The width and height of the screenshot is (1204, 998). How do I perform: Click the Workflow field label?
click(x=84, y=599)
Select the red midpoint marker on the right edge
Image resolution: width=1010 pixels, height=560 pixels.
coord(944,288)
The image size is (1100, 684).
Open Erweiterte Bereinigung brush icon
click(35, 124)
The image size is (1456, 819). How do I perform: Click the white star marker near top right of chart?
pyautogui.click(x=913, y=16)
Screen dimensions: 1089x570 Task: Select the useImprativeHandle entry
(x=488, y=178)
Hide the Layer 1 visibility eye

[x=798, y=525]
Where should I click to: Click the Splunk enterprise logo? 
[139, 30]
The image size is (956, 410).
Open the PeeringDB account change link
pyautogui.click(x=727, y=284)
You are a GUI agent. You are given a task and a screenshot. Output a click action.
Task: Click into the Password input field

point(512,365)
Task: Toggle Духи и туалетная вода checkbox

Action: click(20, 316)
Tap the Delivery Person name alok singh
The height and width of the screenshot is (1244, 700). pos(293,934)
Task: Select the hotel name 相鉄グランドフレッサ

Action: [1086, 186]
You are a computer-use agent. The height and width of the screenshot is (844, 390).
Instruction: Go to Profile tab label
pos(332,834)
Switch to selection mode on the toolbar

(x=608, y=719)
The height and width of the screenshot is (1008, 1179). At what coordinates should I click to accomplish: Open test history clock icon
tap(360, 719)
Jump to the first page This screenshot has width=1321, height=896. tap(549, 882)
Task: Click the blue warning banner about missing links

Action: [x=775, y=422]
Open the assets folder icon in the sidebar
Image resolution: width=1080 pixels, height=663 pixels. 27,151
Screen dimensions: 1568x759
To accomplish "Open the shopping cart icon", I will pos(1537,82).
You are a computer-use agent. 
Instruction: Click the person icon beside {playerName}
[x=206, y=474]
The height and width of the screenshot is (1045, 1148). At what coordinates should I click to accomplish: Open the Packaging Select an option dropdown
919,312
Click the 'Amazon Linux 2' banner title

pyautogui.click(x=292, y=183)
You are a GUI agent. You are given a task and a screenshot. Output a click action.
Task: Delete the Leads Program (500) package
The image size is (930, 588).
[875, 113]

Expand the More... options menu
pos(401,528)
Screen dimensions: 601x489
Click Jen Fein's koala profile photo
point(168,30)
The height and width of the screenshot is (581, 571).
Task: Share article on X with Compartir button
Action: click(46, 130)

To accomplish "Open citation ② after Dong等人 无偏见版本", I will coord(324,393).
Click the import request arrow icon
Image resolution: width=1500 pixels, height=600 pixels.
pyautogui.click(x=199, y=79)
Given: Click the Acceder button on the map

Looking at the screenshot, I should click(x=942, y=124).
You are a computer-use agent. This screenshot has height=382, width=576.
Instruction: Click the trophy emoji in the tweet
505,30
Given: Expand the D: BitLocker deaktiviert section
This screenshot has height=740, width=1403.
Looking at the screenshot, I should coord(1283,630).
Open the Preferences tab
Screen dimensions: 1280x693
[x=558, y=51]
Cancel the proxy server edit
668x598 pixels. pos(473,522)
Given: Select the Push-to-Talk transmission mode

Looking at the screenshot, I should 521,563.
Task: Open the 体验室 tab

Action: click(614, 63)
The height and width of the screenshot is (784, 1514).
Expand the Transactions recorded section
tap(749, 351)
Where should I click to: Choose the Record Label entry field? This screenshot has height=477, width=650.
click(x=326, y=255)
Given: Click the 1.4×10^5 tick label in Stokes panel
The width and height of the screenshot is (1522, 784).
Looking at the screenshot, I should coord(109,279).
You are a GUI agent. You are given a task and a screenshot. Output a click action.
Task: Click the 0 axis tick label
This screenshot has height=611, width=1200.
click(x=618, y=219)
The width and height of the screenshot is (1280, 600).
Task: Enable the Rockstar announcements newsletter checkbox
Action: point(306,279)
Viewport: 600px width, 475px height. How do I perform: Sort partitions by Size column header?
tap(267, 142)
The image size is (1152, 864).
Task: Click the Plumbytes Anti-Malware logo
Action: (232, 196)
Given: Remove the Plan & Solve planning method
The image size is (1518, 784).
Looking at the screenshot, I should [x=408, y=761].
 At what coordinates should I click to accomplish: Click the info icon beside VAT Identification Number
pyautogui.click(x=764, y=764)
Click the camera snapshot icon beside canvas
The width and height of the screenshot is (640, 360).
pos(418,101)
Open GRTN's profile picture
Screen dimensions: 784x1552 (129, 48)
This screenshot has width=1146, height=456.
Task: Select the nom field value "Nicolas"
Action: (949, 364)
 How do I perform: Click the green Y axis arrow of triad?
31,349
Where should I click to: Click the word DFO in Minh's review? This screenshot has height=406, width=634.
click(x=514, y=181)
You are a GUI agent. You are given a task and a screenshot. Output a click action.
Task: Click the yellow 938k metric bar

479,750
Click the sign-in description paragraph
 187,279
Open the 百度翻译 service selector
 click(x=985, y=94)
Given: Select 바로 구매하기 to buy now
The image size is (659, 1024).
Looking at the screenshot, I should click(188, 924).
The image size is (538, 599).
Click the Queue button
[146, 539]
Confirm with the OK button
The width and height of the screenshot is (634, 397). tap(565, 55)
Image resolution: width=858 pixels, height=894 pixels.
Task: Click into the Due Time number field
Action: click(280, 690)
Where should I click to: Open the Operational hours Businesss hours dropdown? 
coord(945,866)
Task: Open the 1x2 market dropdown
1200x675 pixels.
§
### [HOW TO COMPLETE THIS TASK]
Take every line from the data above that holds "tick" and copy it out.

### [ANSWER TO THE PROBLEM]
Given: Click the 1.4×10^5 tick label in Stokes panel
Task: Click the 0 axis tick label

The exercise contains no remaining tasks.